30 October 2008

Wordcount Woes - Part 3

How about those engineers who are certain that all of the strings have been externalized from the code?

I don't know about you, but I stopped believing them a long time ago.

Pseudo-translating the code is the definitive way of showing them the strings they've missed. It requires a bit of time and, frankly, some cooperation from the very engineers you're about to embarrass, but it's the sure way to find strings still embedded in code.

Many engineers overlook the installer, also. There is usually a script or value-pair file with custom strings, and it's easy to forget to externalize strings to the file. It's also easy to specify the wrong encoding for the file, such that all of the custom strings show up corrupted in the installer. We see that a lot with InstallShield projects.

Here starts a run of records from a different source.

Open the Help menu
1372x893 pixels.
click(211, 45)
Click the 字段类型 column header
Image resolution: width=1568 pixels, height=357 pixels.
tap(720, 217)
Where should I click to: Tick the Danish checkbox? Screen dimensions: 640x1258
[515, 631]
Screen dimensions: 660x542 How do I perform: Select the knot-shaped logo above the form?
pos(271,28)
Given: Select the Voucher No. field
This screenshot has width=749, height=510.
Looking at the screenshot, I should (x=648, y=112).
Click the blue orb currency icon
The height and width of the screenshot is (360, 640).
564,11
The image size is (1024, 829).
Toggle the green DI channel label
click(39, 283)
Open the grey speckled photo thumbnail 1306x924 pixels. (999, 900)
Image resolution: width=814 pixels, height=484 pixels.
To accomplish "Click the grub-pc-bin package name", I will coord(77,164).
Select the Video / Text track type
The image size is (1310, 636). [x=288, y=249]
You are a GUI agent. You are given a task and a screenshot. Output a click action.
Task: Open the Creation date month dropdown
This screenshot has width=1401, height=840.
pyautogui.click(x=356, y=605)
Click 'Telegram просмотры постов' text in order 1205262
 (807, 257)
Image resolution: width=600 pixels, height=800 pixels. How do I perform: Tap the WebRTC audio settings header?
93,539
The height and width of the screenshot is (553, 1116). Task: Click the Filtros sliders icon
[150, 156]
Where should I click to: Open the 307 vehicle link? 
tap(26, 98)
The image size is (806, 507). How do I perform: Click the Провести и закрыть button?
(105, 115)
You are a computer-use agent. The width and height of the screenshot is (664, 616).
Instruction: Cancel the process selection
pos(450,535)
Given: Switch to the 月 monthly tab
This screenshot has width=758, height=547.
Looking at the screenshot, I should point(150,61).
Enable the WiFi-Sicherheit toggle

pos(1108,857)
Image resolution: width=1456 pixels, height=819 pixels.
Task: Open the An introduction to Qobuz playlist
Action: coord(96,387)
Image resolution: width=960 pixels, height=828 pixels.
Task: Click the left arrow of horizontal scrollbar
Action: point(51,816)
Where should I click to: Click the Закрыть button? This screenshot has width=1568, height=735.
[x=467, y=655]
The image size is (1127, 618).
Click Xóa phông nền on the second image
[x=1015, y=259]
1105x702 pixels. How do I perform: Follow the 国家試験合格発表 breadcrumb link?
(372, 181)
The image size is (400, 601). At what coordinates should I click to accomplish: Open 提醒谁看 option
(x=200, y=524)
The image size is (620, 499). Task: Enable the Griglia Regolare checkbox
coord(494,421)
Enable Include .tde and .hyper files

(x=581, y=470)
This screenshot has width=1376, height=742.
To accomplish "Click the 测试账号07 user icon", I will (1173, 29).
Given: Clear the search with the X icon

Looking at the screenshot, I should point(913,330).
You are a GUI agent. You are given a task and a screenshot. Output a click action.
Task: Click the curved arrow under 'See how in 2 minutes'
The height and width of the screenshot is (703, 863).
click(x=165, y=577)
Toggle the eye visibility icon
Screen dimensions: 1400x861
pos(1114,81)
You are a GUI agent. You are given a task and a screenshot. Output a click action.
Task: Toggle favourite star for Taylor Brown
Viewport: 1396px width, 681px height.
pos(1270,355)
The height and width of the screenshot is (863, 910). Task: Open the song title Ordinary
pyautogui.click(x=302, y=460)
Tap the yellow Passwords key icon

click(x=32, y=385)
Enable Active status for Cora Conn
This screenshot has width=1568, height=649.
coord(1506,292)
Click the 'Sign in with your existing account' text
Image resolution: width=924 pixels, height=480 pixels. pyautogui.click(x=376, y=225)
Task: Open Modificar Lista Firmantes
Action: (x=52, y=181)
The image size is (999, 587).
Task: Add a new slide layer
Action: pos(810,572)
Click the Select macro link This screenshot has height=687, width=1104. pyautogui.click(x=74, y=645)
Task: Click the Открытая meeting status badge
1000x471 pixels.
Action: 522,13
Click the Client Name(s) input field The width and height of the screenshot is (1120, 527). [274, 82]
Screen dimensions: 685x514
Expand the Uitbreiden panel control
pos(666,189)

Mind you, I'm never out to get the engineers - I need them too dearly - but they sometimes get to believing their own stuff and thinking that internationalization (I18n) is kaltes Kaffee, or yesterday's news. It is yesterday's news, but that doesn't mean it's unimportant.

Where do you find strings that engineers overlook?

Note: I've posted less frequently of late because I'm between projects (and setting up another blog). Once L1on activity resumes with a couple of clients, I'll have more war stories again.

Labels: , ,

21 August 2008

Localizing Code Snippets - Part II

Last week I posted on the dilemma of how to localize Code Snippets, the selected pieces of your documentation that you shoehorn into XML files so that Visual Studio can present them in tool-tip-like fashion to the user while s/he is writing code that depends on your documentation.

My goal was to ensure that the process of grabbing these bits of documentation (mostly one-sentence descriptions and usage tips) was internationalized, so that we could run it on translated documentation and save money. This has proved more difficult than anticipated.

Here is the lesson: If you think it's hard to get internal support for internationalizing your company's revenue-generating products, just try to get support for internationalizing the myriad hacks, scripts, macros and shortcuts your developers use to create those products.

In this client's case, it makes more sense to translate the documentation, then re-use that translation memory on all of the Code Snippet files derived from the documentation. It will cost more money (mostly for translation engineering and QA, rather than for new translation) in the short run, but less headache and delay in the long run. Not to mention fewer battles I need to fight.

Discretion is the better part of localization valor.

Labels: , , , , ,

14 August 2008

Localizing Code Snippets

"Why would I localize code snippets?" you ask. (Go ahead; ask.)

Everybody knows you don't translate snippets of code. Even if you found a translator brave enough to take on something like int IBACKLIGHT_GetBacklightInfo(IBacklight *p, AEEBacklightInfo * pBacklightInfo), the compiler would just laugh and spit out error messages.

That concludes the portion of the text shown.